The data source for this study was a database of scored answers in collected, unsigned questionnaires provided by the National Health Insurance of Sapporo City. The survey was conducted in 2009, approaching 3000 beneficiaries aged 40-74 years and sampling 4 groups divided by household income and participation in the 2008 health checkup. The survey included questions about demographics, awareness of the details of the health checkup, and knowledge of lifestyle-related diseases. Valid answers from 1656 respondents were analyzed using multiple logistic regression analysis.
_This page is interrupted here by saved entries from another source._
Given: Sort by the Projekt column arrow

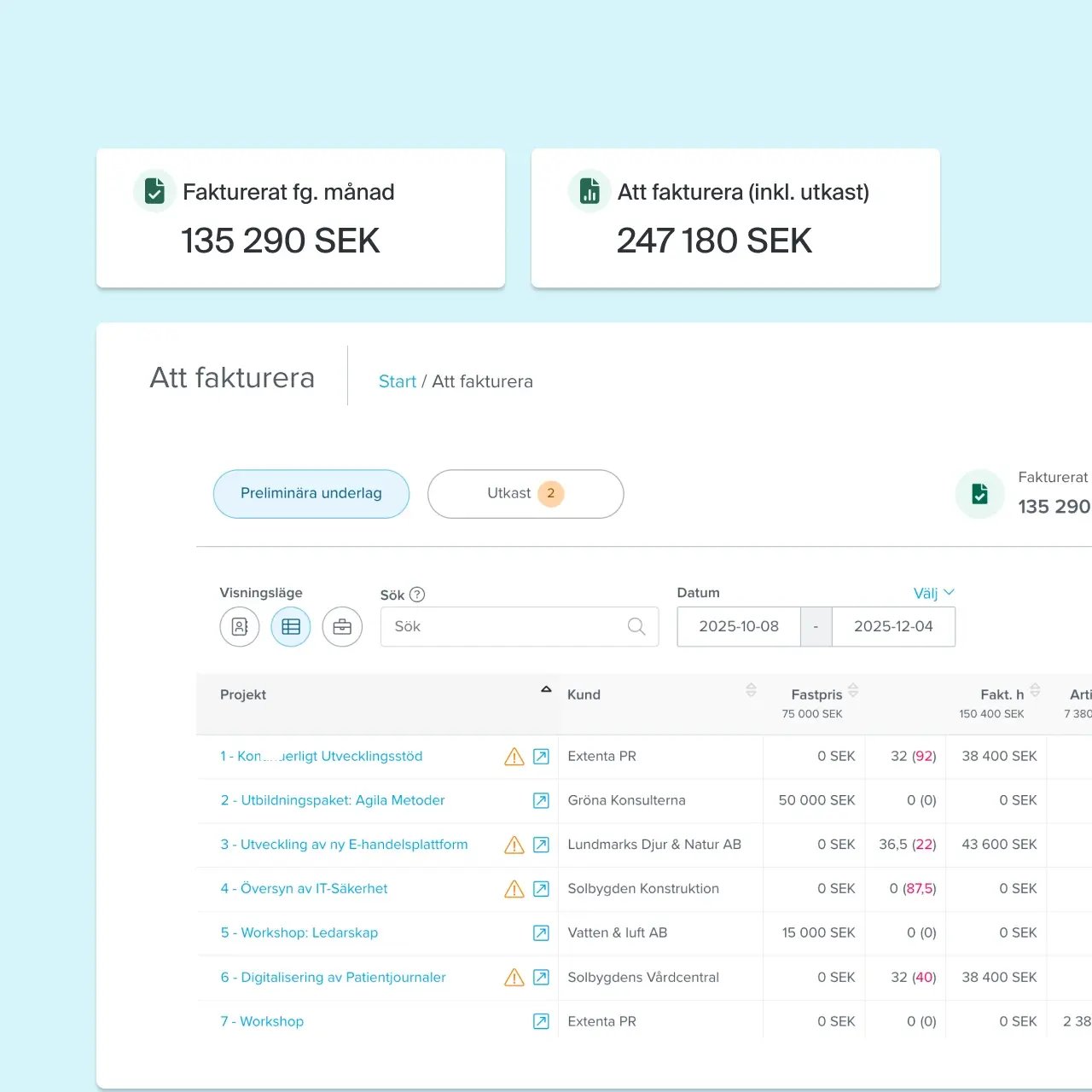Looking at the screenshot, I should 546,689.
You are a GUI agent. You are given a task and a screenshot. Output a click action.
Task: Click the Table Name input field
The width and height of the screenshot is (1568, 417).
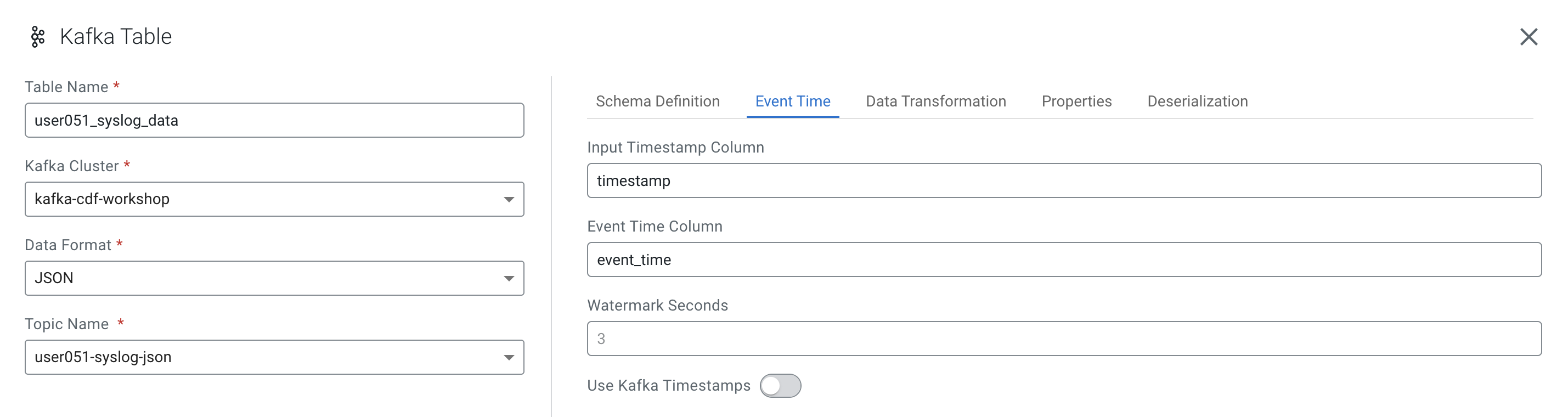(x=274, y=120)
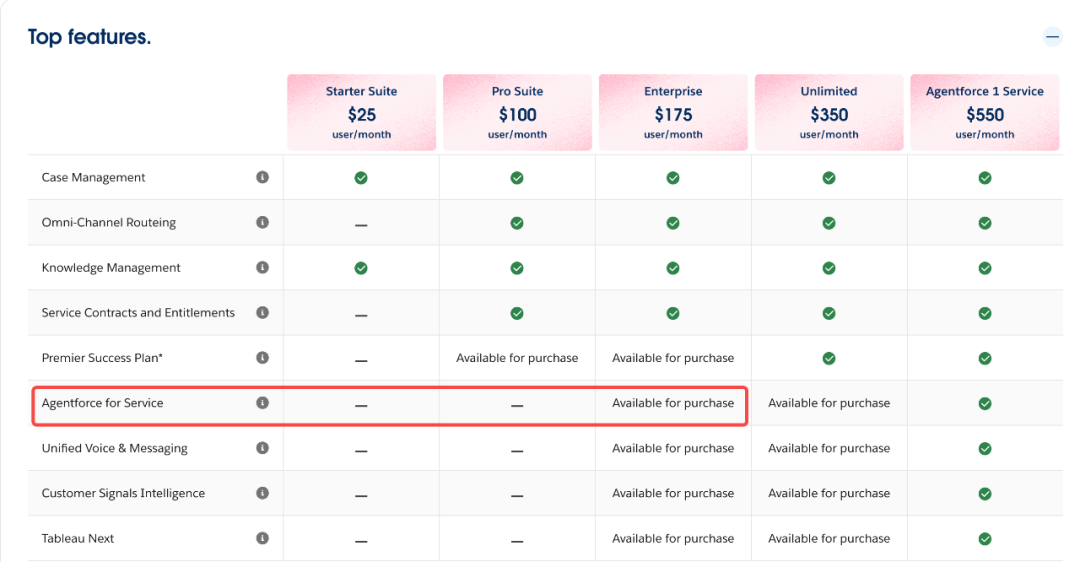Click Premier Success Plan info icon
The width and height of the screenshot is (1080, 562).
262,357
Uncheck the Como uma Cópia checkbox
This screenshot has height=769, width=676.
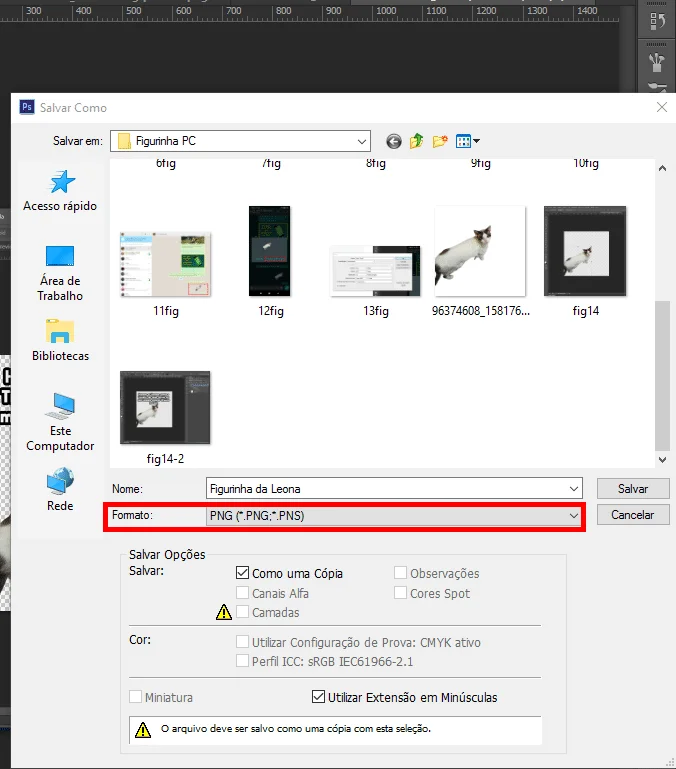[x=242, y=574]

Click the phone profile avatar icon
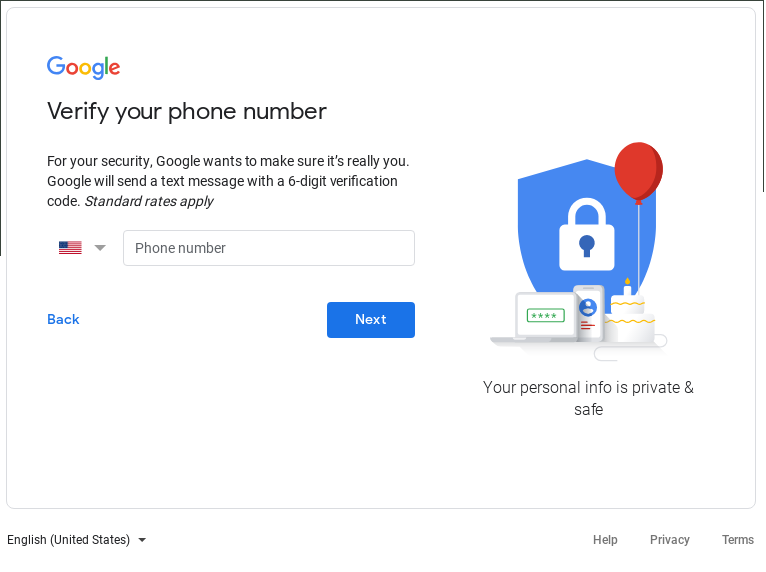pyautogui.click(x=588, y=307)
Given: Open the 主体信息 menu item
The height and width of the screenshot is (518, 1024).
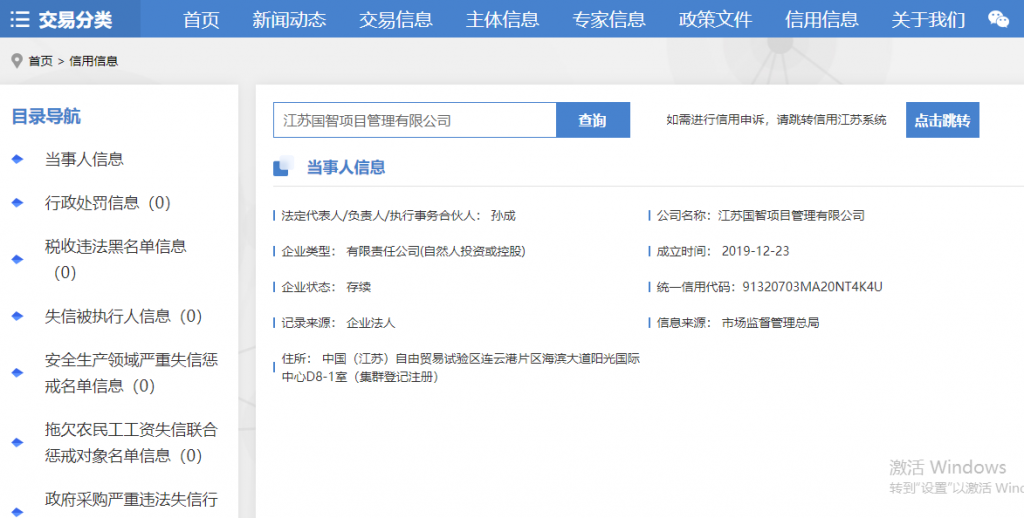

After analyzing the level of awareness of health checkup details among subjects and its association with checkup participation, knowledge of the locations where the checkups were held showed the highest adjusted odds ratios. Multivariate logistic regression analysis showed that the following factors were associated with participation in checkups in both lower- and higher-income groups: previous and regular participation in health checkups, willingness to attend the next checkup, and status of family or friends regarding checkup participation. In addition, that a substantial out-of-pocket cost for the checkup was not levied had a significant relationship with checkup attendance in lower-income beneficiaries, while personal obligation to undergo regular health checkups regardless of the busyness of their schedules was found to have a significant relationship in higher-income beneficiaries. In addition, logistic models that excluded factors of previous and future health checkup participation indicated that participation in health checkups in the lower-income group was associated with an interest in health checkup test items, smoking habits, and the perception of the importance of undergoing health checkups even without specific symptoms, while an interest in healthy lifestyles was found to have a significant relationship with participation in health checkups in the higher-income group.
The study showed that awareness of checkup locations and regular attendance at health check-ups are strongly related to participation. Some differences in factors associated with health checkup participation were detected among individuals with differing income levels.